Can you tell us how this story arose for you?
The story formed from two different seeds. My girlfriend and I stayed at a bed and breakfast in New Paltz, New York, the day after hurricane Irene blew through the area. New Paltz got hit pretty bad, and entire farms and bridges had been washed away. That night we sat on the porch, drinking wine, watching the stars slowly turn. The place had a frog pond, just as in the story, and also as in the story, the moon wasn’t up, and due to the storm, all the dust had been washed from the air. The stars shone brighter than I have ever seen, and I swear you could read by the light of Jupiter rising above the trees. I was overcome with the sense of just how beautiful everything was, and how fragile our environment is.
The other seed has a somewhat more mundane explanation. I had watched a documentary of thedismantling of the old Yankee stadium and the construction of the new. And I thought, how could they tear down this place full of so much history, the literal House that Ruth Built? It was such a sin. To me, the new stadium was (and is) an antiseptic and plastic version of the original. The documentary captured my feelings not just about Yankee stadium but the way we take so many things for granted, and how some are happy with cheap plastic substitutes. I felt I had to write about this.

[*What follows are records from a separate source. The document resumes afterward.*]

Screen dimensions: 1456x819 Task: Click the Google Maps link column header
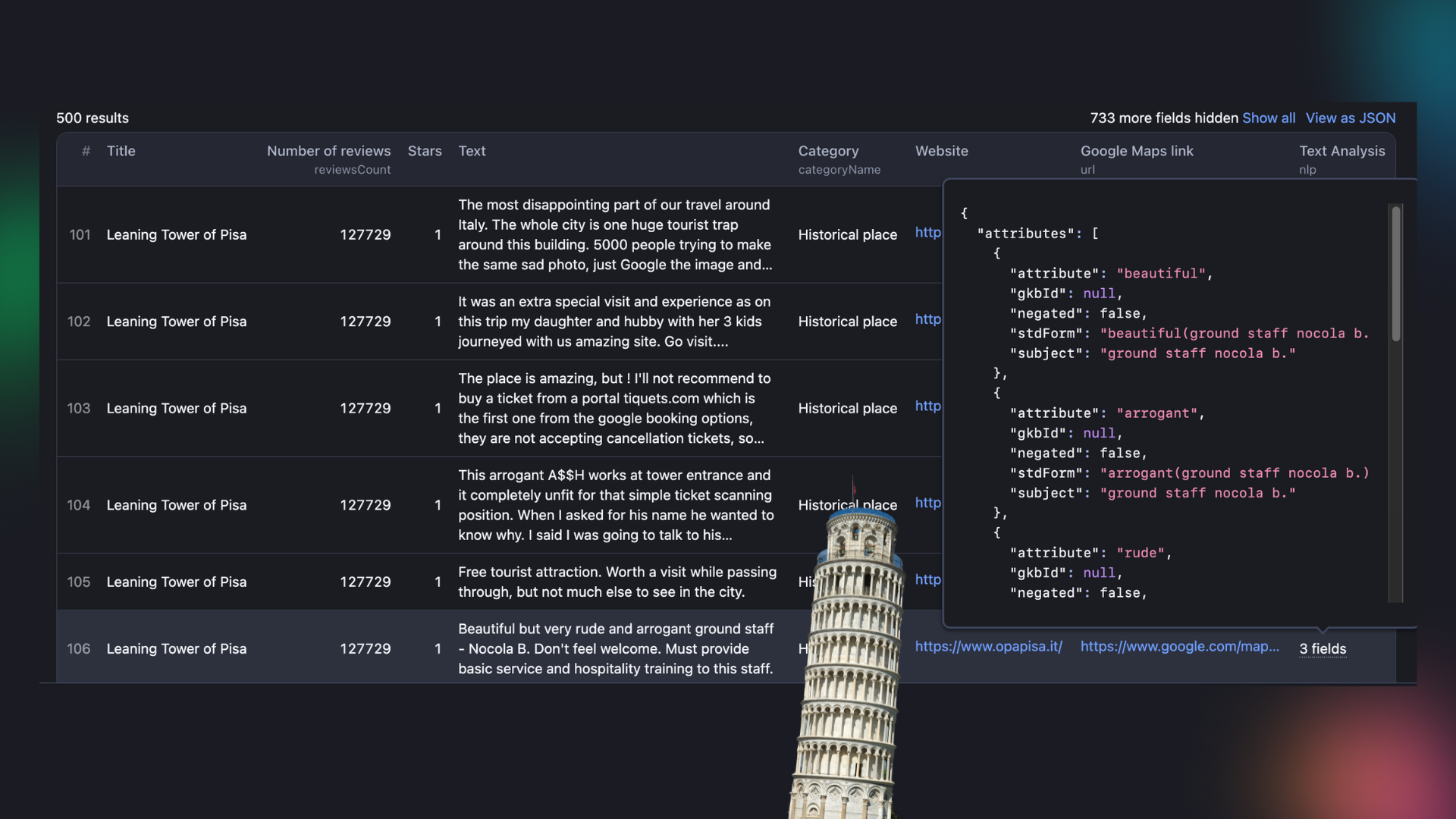coord(1136,151)
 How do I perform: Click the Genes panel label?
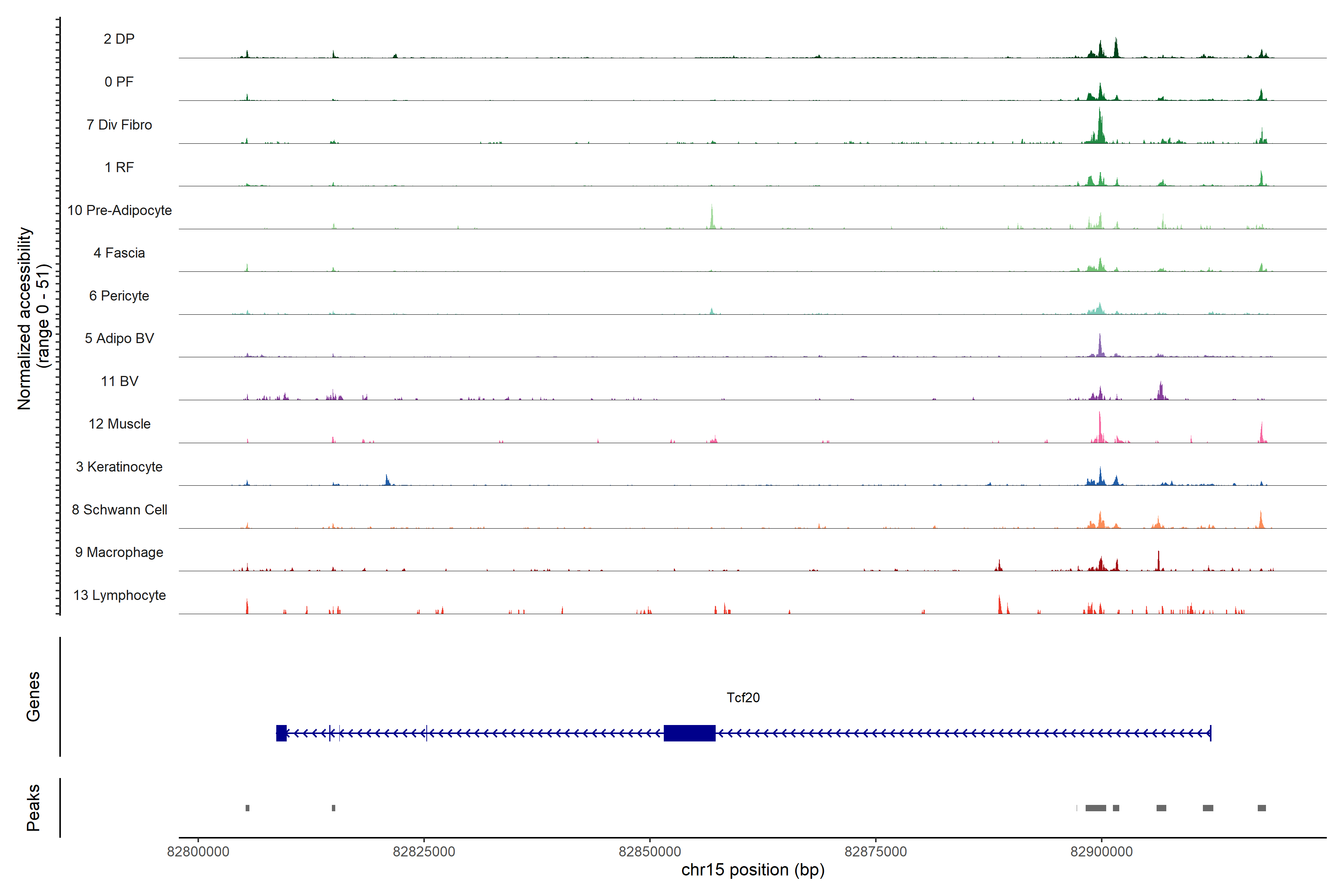[x=33, y=696]
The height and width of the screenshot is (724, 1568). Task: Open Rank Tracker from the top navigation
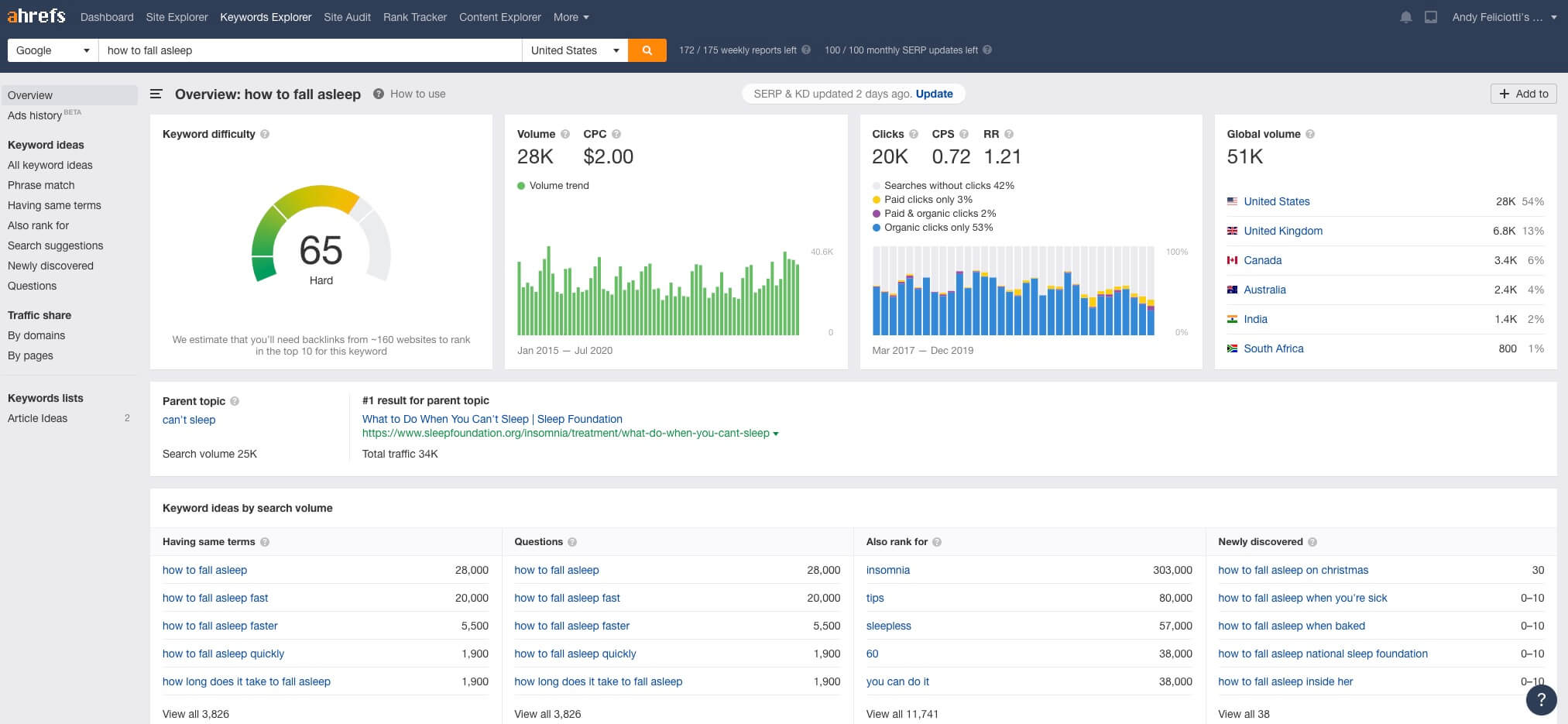coord(415,16)
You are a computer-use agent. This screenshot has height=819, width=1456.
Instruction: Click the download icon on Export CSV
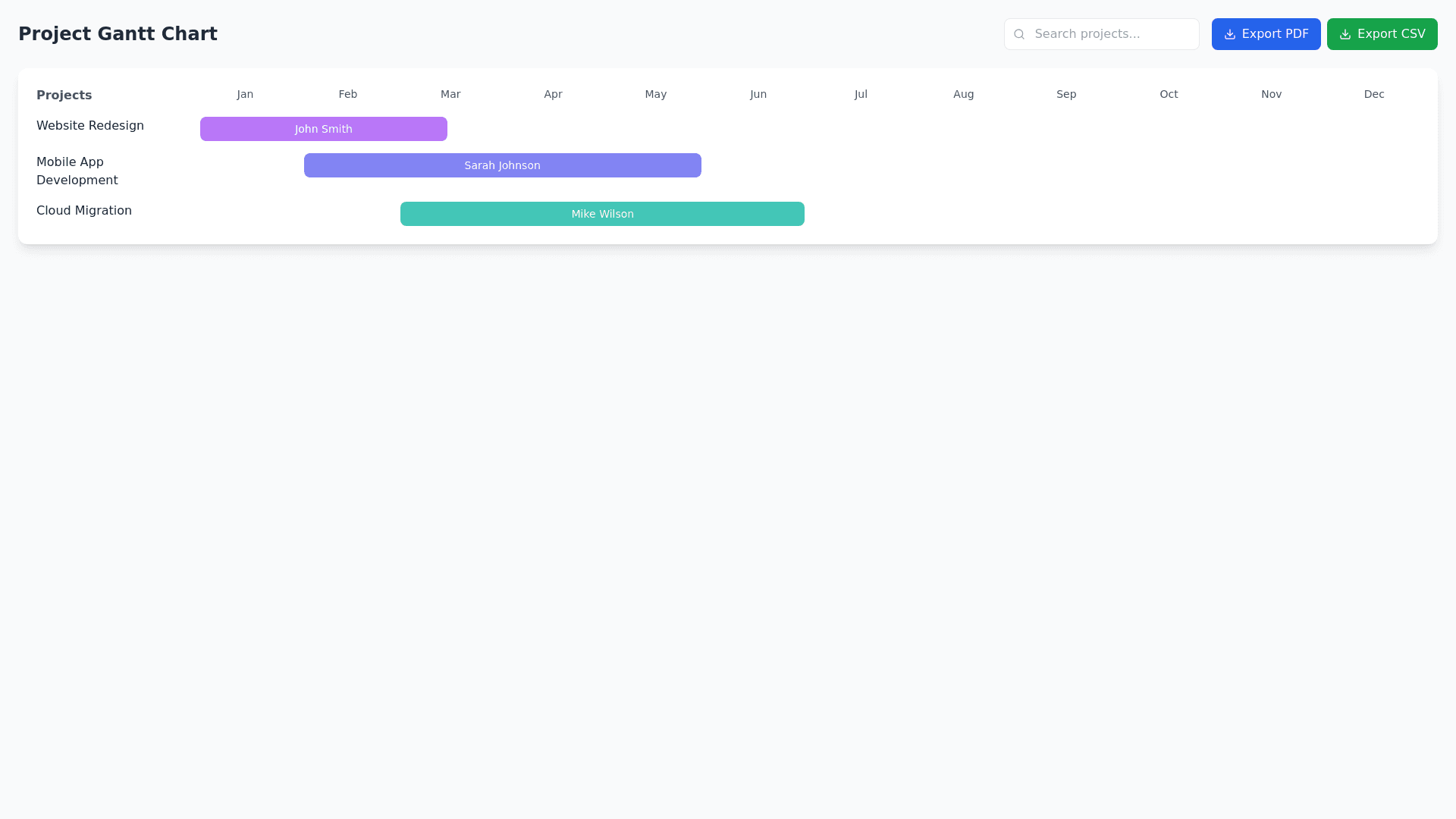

The bridging of the generations in the story seems both unexpected and appropriate. How did you hit this balance? Can you tell us more about how you see this relationship?
I struggle with a similar bridge in my own life, coming from a conservative Jewish background and being mostly secular in my adult life, yet feeling a strong connection to this immense history and culture. It’s impossible to be raised as a Jew and not have a sense of connection to the past, even if you are a non-believer. To me, Rachael in the story, though she is far removed from her grandfather’s life, remembers the natural beauty of Earth her grandfather showed her in her youth and she brings that into the present, but adds her own color and experience to it. It’s what I try to do with my own culture and history.
Do you think you’d be one of the holdouts? Do you see the holdouts as being a particular type of person?
I think part of me would like to fly around in Rachael’s lobber, touring all the orbitals and the new forests of New Earth. On the other hand, by that time in history, that type of space travel might be as old hat as driving a car today. I don’t know if I’d go to the extremes that Abner does, but I would be hesitant to leave humanity’s cradle to rot.
The holdouts are, to me, those people who see value not in superficial appearances, but in substance. Their Earth is old and dying. It’s not shiny and new like New Earth. But the holdouts have an emotional connection to their land, and to the Earth. Do we abandon an aged parent or grandparent because they are no longer healthy? The holdouts see Earth as their aged grandparent and therefore it’s unthinkable to leave her.
You’ve been a storyteller for some time now. Do you have any advice for the newbs? What’s an average day of writing like for you?
I used to read a lot of books on writing, searching for some profound secret that all successful writers shared. And while perusing a bookstore, one book said, “Why are you reading this book? Why aren’t you writing?” That hit me pretty hard. I immediately put the book down and went home to write. There is no magic pill you can take, no shortcuts or tricks. There is nothing that will make you a better writer other than hard work. All else is commentary.
As far as my own writing goes, I have no “average” day at the keyboard. Some days I’m pulling teeth to get three paragraphs. Other days I look up from the screen and hours have passed. But I try to spend several hours every morning writing. I think it’s important to stick to a schedule.